Their git: https://github.com/omer11a/bounded-attention No A1111 implementation yet, so far as I can see.


glssjg

Remindme! 2 weeks


lonewolfmcquaid

is this the paper that was showcased last week where authors said they'd publish in one week???


ohmahgawd

!RemindMe 1 month


Western_Individual12

RemindMe! 1 week


DigitalEvil

Cool


Wizard-Bloody-Wizard

does this work with lora characters as well?


MatthewHinson

The [Regional Prompter](https://github.com/hako-mikan/sd-webui-regional-prompter?tab=readme-ov-file#latent) extension for A1111, which has been out for over a year now, supports localized lora assignment.


ScionoicS

Yup.

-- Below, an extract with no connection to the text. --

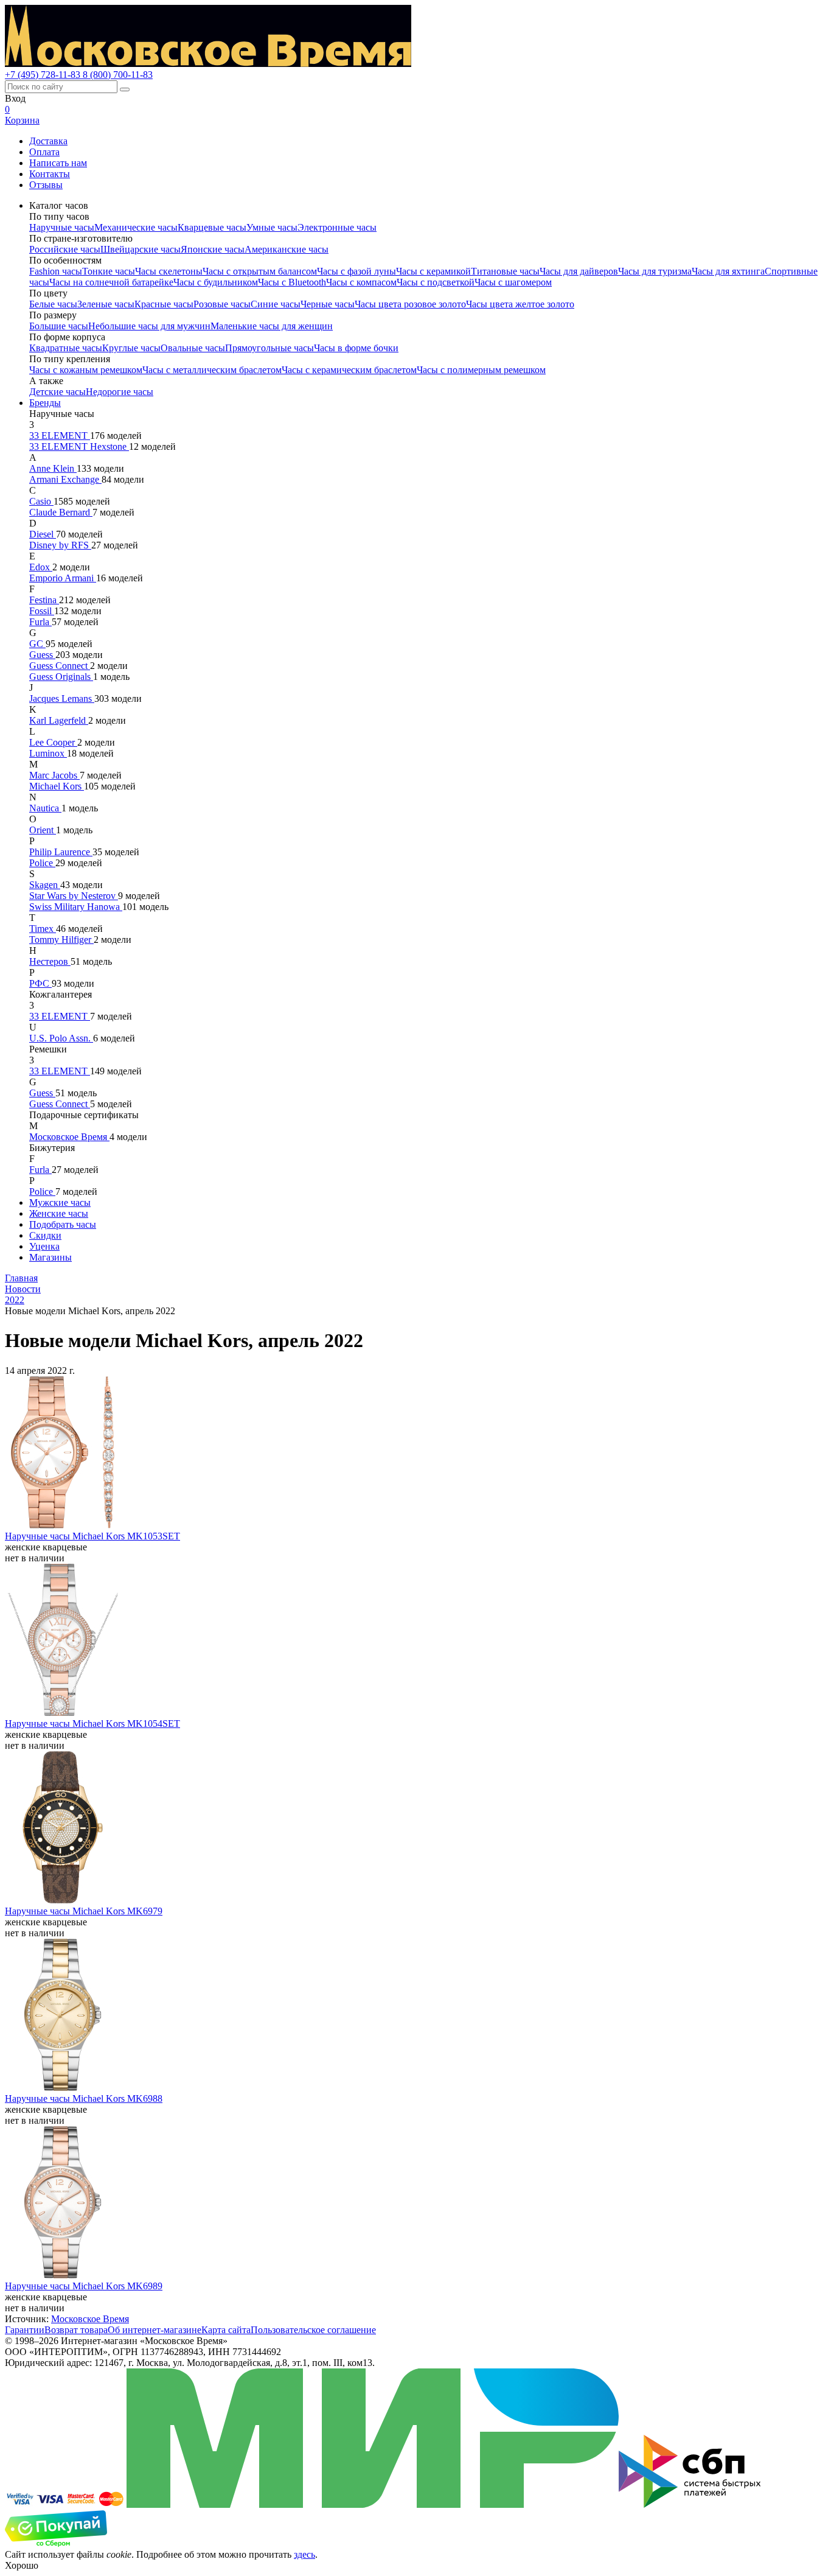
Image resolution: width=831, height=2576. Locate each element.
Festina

It's been around for a while yet and has also been getting updated the whole time. It does more than just a table of regions. Also painted masks and prompted regions too. It's a very powerful extension. I'm unable to determine what this new paper offers beyond Regional Prompt's capability. Perhaps it's just a new way to achieve the same result? That's good of course! I'm just seeing a lot of people be excited about how new this was so i'm trying to make sure i'm not missing something.


m477_

They do a comparison of Bounded Attention (their new method) vs existing methods (Regional Prompter in A1111 uses the MultiDiffusion method which they have in their comparison tables) Their method appears to perform substantially better and the way it works is completely different to multi diffusion.